15 Nis 2013

Obama doktrini Ortadoğu ve Türkiye’yi nasıl etkiliyor?


NATO’dan geçen yıl yapılan açıklamada, Suriye’ye yönelik doğrudan bir askeri müdahalenin içinde yer alınmayacağı resmen ilan edildi. Bu durumda Türkiye, ABD ve Batılı ortaklarının çıkarları ve baskısı nedeniyle tek başına Suriye ile savaşın eşiğinde geldi. Bu durum devam ediyor. Bu yazıda, Suriye’ye yönelik müdahalenin neden Irak, Afganistan ve bir ölçüde Libya’dan farklı olduğunu, bu farkın Türkiye ve bölgeyi nasıl etkilediğini değerlendireceğim.

ABD emperyalizminin bütün dünyada bir gerileme sürecine girdiği gözleniyor. Paradoksal olarak ABD’nin gücünün zirvesinde olduğu dönem, onun için aynı zamanda düşüşün de başlangıcı oluyor.

Görünür gelecekte olası bir küresel rakibinin çıkmasını önleme üzerine kurulu olan ABD’nin 21. Yüzyıl siyaset senaryosu (Yeni Amerikan Yüzyılı Projesi) bir imparatorluk tasavvuruydu.
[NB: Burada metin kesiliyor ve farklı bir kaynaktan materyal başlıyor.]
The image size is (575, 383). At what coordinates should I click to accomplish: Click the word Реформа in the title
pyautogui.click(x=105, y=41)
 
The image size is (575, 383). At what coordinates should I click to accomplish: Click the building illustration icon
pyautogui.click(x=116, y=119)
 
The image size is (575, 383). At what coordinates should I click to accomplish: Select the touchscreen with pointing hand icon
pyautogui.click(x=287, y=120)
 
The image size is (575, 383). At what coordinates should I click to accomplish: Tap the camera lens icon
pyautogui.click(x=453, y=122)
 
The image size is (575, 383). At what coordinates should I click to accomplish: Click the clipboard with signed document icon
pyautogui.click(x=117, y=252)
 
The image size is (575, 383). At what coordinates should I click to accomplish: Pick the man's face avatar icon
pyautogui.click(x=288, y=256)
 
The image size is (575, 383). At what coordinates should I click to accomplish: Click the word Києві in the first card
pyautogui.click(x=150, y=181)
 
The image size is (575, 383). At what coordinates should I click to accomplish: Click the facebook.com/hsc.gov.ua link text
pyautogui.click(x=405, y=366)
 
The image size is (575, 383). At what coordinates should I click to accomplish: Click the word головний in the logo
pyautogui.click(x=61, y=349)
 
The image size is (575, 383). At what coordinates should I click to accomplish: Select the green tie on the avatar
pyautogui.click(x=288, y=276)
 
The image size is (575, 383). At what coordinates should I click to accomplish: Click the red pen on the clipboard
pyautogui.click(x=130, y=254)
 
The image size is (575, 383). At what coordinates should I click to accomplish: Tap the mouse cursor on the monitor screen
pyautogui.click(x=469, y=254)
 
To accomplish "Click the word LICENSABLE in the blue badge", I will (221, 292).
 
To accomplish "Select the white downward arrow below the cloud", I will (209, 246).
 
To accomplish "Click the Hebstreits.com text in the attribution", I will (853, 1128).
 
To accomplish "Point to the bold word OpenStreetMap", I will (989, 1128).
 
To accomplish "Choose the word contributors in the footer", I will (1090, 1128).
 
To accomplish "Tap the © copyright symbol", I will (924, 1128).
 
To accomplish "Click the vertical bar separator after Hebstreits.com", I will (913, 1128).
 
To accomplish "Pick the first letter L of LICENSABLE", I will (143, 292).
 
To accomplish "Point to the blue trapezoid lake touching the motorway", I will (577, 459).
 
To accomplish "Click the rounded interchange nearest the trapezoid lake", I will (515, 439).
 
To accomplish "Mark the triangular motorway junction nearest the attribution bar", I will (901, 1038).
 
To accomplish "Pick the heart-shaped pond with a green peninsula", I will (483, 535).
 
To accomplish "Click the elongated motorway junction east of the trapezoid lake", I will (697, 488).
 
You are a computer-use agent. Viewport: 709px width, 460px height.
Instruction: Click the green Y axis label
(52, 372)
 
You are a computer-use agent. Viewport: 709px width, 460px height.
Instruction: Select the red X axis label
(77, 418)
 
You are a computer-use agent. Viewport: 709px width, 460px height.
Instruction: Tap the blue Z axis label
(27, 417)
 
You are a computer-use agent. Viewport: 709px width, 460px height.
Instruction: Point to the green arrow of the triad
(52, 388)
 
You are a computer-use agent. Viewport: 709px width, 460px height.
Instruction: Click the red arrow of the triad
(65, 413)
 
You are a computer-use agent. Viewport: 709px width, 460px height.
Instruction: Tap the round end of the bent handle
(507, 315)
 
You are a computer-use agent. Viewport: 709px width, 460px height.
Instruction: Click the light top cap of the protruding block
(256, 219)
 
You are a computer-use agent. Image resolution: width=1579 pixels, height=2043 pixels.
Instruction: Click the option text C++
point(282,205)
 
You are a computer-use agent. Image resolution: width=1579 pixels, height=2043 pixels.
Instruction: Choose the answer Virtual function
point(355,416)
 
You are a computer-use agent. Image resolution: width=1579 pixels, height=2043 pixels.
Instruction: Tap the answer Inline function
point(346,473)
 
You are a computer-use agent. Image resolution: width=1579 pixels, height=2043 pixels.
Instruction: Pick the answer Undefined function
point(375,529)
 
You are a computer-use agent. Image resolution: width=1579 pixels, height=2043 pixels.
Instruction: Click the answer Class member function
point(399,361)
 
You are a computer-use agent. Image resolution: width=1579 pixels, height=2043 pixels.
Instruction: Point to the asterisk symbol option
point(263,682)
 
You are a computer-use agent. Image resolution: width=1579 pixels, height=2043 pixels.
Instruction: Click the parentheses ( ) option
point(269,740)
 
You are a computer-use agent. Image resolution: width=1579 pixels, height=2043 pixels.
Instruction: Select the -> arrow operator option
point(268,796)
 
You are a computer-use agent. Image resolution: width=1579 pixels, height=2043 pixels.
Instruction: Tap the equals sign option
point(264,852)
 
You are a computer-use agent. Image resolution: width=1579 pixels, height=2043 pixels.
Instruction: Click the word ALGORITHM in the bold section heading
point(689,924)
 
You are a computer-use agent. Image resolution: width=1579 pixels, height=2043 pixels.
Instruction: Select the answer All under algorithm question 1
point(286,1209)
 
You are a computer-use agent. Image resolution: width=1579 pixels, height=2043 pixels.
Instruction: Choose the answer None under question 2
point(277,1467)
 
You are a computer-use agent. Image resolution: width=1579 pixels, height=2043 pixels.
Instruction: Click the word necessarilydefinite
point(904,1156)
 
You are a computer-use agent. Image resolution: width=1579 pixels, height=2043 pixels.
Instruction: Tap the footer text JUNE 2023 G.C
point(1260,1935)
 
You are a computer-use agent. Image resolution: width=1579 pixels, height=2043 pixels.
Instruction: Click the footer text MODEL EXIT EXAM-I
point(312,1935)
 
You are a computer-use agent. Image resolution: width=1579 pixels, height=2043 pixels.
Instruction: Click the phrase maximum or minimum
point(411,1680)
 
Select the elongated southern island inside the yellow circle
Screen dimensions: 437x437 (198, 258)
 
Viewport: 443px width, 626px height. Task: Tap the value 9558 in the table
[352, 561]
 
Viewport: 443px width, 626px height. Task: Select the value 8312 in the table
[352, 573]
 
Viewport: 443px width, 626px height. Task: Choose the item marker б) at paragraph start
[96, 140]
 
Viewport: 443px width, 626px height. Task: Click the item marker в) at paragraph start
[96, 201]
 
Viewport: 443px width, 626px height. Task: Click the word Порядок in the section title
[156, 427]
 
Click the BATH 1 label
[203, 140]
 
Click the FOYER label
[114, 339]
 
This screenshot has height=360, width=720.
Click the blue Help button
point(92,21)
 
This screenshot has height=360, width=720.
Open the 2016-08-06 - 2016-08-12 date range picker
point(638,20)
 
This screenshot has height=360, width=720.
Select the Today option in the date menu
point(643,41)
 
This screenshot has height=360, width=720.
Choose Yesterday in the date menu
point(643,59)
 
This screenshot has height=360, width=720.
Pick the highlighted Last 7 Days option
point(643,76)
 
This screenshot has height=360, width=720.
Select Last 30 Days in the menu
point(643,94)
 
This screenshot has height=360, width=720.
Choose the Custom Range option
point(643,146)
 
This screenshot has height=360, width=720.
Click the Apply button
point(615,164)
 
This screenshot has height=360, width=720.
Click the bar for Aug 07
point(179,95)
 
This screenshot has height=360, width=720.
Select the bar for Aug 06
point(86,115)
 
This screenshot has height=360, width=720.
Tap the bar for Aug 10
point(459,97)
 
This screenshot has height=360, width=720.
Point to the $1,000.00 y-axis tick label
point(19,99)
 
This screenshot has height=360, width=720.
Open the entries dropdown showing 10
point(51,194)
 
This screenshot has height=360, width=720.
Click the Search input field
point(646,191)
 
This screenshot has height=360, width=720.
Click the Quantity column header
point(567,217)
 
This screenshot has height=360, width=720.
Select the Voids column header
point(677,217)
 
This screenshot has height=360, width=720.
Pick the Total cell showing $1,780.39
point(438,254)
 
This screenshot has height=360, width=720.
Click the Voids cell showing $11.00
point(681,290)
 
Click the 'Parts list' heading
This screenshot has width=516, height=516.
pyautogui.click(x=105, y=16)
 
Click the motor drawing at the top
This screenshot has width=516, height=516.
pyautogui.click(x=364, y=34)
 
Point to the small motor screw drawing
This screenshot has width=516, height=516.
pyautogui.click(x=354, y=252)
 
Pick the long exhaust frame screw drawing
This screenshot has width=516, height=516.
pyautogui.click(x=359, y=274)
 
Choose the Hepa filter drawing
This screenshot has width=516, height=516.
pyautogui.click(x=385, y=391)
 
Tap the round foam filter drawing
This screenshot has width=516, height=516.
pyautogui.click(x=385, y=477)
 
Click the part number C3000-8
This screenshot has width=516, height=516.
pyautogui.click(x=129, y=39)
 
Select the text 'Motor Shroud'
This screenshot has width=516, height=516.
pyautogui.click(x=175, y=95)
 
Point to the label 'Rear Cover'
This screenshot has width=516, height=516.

Bu projeye göre ABD, küresel erişimine kapalı alanlara, kontrol dışı bölgelere ya da hâkimiyetini tanımayan veya sarsan yerel rejimlere ve devlet dışı güçlere gerektiğinde doğrudan askeri müdahalede bulunmayı öngörüyordu.

Ancak, küresel hegemonya ya da imparatorluk projesinin finansmanını sağlamakta zorlanan, dahası bunun orta ve uzun vadede gerçekleştirilemeyeceğini anlayan ABD, 1995-2010 yılları arasındaki dönemde bu açığını askeri güç kullanarak kapatmaya çalıştı. Amerikan dış politikasına 1960’lardan başlayarak giderek artan oranda yön veren, W. Bush’un Başkanlığı döneminde doğrudan iktidara gelen yeni muhafazakârların (Neo-Conservative) geliştirdiği ‘Yeni Amerikan Yüzyılı Projesi’ de zaten bunu öneriyordu.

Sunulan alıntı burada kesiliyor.